Dr. Mahajan has a remarkable track record in the field of artificial intelligence and image processing, holding an impressive portfolio of eleven Indian patents, as well as one Australian and one German patent. His contributions to the field are further evidenced by his extensive publication record, which includes over 100+ articles published in peer-reviewed journals, conferences and 10+ books. His research interests span a wide array of topics, encompassing image processing, video compression, image segmentation, fuzzy entropy, nature-inspired computing methods, optimization, data mining, machine learning, robotics, and optical communication. Notably, his dedication and expertise have earned him the 'Best Research Paper Award' from ICRIC 2019, published by Springer in the LNEE series.

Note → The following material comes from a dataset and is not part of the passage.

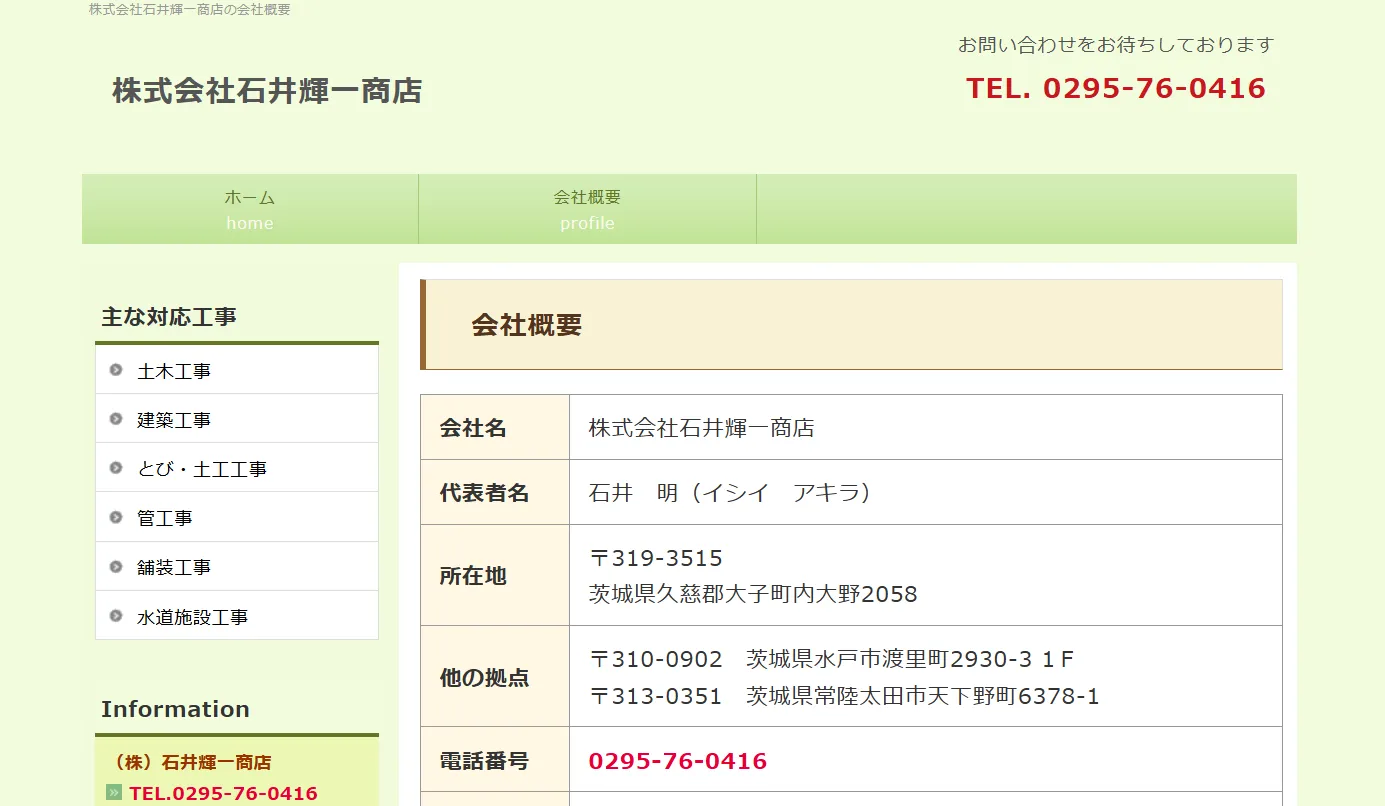1385x806 pixels.
Task: Click the representative name 石井 明 cell
Action: pos(730,493)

In recognition of his exceptional achievements, Dr. Mahajan has received numerous accolades and honours throughout his career. These include the Best Student Award in 2019, the IEEE Region-10 Travel Grant Award in 2019, the 2nd runner-up prize in the IEEE RAS HACKATHON in 2019 (held in Bangladesh), the IEEE Student Early Researcher Conference Fund (SERCF) in 2020, the Emerging Scientist Award in 2021, and the IEEE Signal Processing Society Professional Development Grant in 2021. His commitment to excellence in research was further underscored by his receipt of the Excellence in Research Award in 2023.
Dr. Mahajan's impact extends beyond the realm of academia. He has served as a Campus Ambassador for IEEE, representing esteemed institutions such as IIT Bombay, Kanpur, Varanasi, Delhi, as well as various multinational corporations. His active engagement in fostering international research collaborations reflects his enthusiasm for advancing the frontiers of knowledge and innovation on a global scale.
JM
Jyotir Moy Chatterjee
Jyotir Moy Chatterjee is currently an Assistant Professor in Department of Computer Science and Engineering at Graphic Era (Deemed to be University), in Dehradun, India. He also serves as a Visiting Faculty member in Information Technology at Lord Buddha Education Foundation, which is affiliated with the Asia Pacific University of Technology & Innovation in Kathmandu, Nepal. His research interests focus on advancements in Machine Learning and Deep Learning.